Louis Tigney is working on The Grapevine Radio Club, an idea to go back to previous forms of communication that are independent from the reliance on the internet or electricity to be able to connect across the Mountain South, especially in times of disaster, whether climate or political, and the education that goes along with the tech training.

 

LX Cast is launching The Relational Design Lab. The work analyzes the intersections of relationship and belonging to create digital technologies that resist dominance and extraction as communities connect in online and offline spaces. The Lab will hold and support the inquiry and research around relational design and to put into practice experiments and learning through social and digital technologies. 

 

Nicholle La Vann is making a film called “Salt Water Queen.” The film chronicles a journey of spiritual transformation, following one woman and her daughter’s commitment to healing on the water.
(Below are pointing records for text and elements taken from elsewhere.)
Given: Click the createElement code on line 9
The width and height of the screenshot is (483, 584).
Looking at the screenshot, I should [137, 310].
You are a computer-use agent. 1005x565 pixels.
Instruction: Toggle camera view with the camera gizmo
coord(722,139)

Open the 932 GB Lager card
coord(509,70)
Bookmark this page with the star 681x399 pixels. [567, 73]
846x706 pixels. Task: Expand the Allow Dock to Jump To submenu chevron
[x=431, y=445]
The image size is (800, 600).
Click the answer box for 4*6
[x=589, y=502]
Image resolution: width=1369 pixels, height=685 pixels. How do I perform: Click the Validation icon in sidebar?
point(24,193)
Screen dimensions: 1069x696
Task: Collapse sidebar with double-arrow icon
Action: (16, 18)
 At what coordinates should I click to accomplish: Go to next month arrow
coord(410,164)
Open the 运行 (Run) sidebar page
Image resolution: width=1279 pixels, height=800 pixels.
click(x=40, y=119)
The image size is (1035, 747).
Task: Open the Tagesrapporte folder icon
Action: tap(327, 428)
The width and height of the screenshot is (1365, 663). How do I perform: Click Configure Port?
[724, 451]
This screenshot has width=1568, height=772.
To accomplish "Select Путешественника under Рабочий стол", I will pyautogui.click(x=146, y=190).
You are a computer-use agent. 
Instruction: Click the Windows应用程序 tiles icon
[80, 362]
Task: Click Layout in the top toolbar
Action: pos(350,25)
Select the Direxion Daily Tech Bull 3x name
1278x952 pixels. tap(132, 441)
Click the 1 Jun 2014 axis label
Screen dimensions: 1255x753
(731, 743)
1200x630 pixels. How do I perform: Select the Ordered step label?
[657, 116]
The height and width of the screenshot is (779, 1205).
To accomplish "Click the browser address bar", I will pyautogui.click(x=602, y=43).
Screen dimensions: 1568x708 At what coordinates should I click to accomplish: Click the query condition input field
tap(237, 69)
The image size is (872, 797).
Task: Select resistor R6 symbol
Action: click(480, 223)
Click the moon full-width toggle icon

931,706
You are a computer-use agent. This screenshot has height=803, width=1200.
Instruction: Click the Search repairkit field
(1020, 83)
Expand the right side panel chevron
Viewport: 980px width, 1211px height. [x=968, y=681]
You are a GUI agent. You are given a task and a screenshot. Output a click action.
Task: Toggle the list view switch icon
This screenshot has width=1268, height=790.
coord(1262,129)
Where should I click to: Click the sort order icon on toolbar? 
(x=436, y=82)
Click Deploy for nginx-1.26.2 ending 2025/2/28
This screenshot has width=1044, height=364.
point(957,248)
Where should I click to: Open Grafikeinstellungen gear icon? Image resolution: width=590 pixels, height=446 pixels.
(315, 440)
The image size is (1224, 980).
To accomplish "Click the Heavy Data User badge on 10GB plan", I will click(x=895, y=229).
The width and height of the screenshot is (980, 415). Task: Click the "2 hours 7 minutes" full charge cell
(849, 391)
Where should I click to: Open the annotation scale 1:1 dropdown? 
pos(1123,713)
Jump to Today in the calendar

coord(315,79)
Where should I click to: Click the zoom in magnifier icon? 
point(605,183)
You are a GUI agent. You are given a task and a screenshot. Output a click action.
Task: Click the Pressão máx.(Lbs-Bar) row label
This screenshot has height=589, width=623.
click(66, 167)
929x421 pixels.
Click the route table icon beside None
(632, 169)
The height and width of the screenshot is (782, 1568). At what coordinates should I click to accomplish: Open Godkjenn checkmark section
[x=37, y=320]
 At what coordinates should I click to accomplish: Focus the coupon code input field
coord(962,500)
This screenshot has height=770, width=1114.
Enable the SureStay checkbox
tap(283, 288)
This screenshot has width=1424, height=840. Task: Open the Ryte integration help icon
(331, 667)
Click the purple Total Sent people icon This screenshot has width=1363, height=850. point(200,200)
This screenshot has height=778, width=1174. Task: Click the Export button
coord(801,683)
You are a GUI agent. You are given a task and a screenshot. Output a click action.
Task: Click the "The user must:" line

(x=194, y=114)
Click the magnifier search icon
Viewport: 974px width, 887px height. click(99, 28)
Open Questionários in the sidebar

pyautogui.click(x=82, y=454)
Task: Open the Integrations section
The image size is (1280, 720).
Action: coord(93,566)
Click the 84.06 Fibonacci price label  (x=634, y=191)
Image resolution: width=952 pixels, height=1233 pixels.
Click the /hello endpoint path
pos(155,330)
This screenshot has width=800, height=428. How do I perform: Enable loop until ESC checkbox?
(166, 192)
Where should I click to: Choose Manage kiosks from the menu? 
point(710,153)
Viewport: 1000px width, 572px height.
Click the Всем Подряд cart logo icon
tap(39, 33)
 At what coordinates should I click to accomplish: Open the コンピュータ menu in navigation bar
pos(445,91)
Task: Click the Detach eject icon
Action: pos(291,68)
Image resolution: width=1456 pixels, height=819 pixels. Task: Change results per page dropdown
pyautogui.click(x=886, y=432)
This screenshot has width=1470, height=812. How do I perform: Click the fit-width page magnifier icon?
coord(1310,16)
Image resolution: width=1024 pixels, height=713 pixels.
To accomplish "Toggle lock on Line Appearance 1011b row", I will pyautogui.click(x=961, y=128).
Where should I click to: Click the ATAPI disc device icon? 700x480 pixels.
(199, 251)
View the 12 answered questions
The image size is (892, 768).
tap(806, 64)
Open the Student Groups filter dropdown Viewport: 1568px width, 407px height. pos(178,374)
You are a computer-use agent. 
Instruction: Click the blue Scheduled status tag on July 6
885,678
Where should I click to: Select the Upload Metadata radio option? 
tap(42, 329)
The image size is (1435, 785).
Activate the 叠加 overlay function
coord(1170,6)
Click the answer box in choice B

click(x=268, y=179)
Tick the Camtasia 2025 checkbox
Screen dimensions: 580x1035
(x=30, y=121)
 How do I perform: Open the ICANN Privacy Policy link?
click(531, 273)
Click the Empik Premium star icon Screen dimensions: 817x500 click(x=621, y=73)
It explores how Black people can heal from grief through their relationship with water, and how we can heal water through mental health advocacy.

 

Rahim Buford is working on I Love Someone in Prison, a statewide mutual support network that removes the stigma, shame, and fear people feel when publicly loving someone who is incarcerated. This disrupts the complex lineage of the prison-industrial complex by activating and connecting loved ones of people who are incarcerated.

 

Sonya Rio-Glick is building the Crip Abundance Network (CAN). She is creating a system of nongovernmental social support scaled by and for disabled people. Her work is at the intersection of different aspects of the disability experience, affirming self-actualization and providing political education for caregivers.

 

Over the next six months, they will come together to take their projects from dream-stage to reality with community-based coaching, learning, and growth.